Lost in a sea of everything
1 year ago
Note: For the last several months, I put my blog on hiatus because of a problem near and dear to every journalist: writer’s block. Originally my blog was conceived as a lifestyle blog centered on tips, tools and other thoughts and happenings that would be relevant to student. After taking some time off, I hope to be able to continue writing things relevant to the student body. If you have any suggestions about any topic you think I should talk about, email me at email@example.com.
I have an office supply problem. The first step is admitting it, right? I think ever since I began college, I wanted to find a system that worked for me, and every semester has been different.
One semester, I just wrote everything in one notebook; another semester, I took notes on unlined paper and sorted it all in a binder. Still another semester, I used a series of folders to organize the sheer number of handouts my professors were giving me.
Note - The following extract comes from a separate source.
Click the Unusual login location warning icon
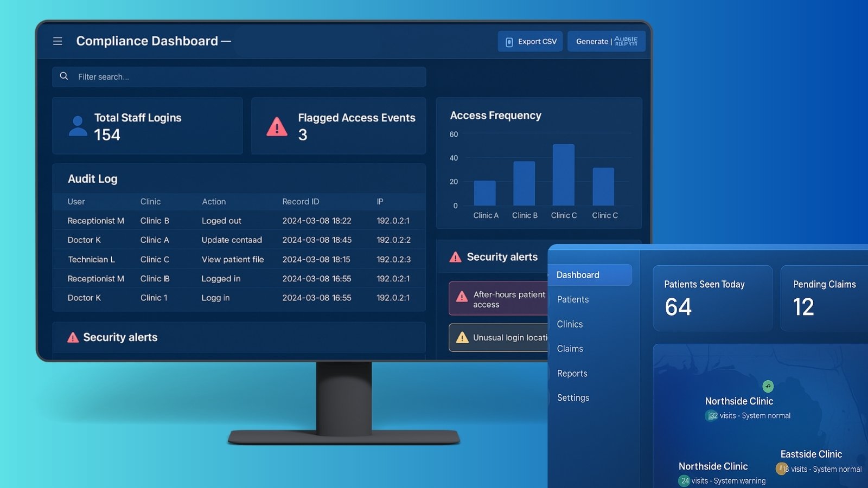Image resolution: width=868 pixels, height=488 pixels. click(x=462, y=338)
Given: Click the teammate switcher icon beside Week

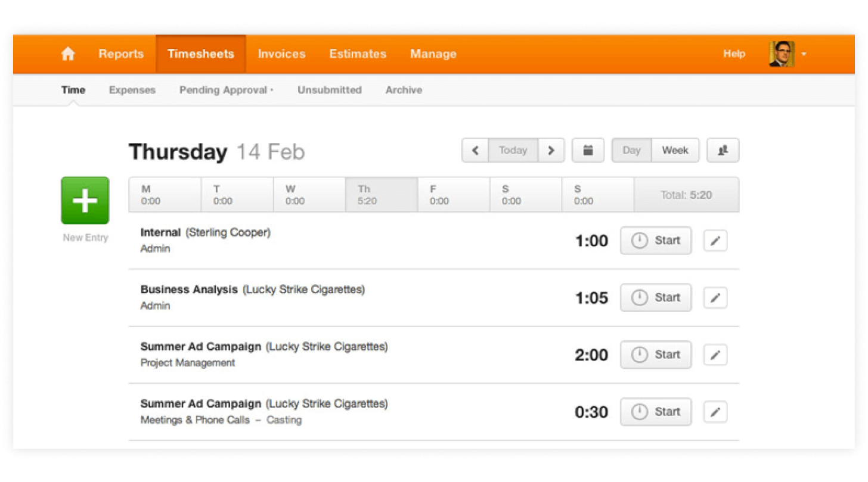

This past year especially, I’ve bought notebook after notebook. I’m not even kidding.
First it was the cute journals at target because I just wanted something I could carry in my purse that was easy to haul around with everything else. Then while I was in California, I came across the nerdiest notebooks with illustrations of anatomy on the front cover. The inside, the pages were divided into lined, blank and grid pages. I didn’t like that the pages were divided like that because it prevented me from being able to use the notebook forward to back without skipping pages without rendering the different types of pages useless. Then I switched to a disc notebook system, but then decided I didn’t like how bulky and weird and to a certain extent flimsy the notebook is. Finally I switched to smaller, dot grid journals that kind of give the best of all three worlds of blank, grid and lined paper because the dots are inconspicuous enough that you could draw figures without grid or lines getting in the way, but you can also use the grid markers for lines and grids if needed.
I’ve finally settled on dot grid notebooks as my “notebook peace,” but still sometimes run into the issue of wanting everything to look all nice and pretty, and well let’s face it, when you’re rapidly taking notes and jotting things down, you rarely have time to make them all nice and pretty. But it’s a work in progress, and I’m slowly figuring out what works for me (still, after being in school for 5+ years).
Now I have dozens of similar anecdotes for figuring out office supply peace with so many other things; the number of pens I have in my apartment would probably astound some people, and I’m still debating what kind of planner I’m going to order as we inch closer to planner companies launching their calendar year products.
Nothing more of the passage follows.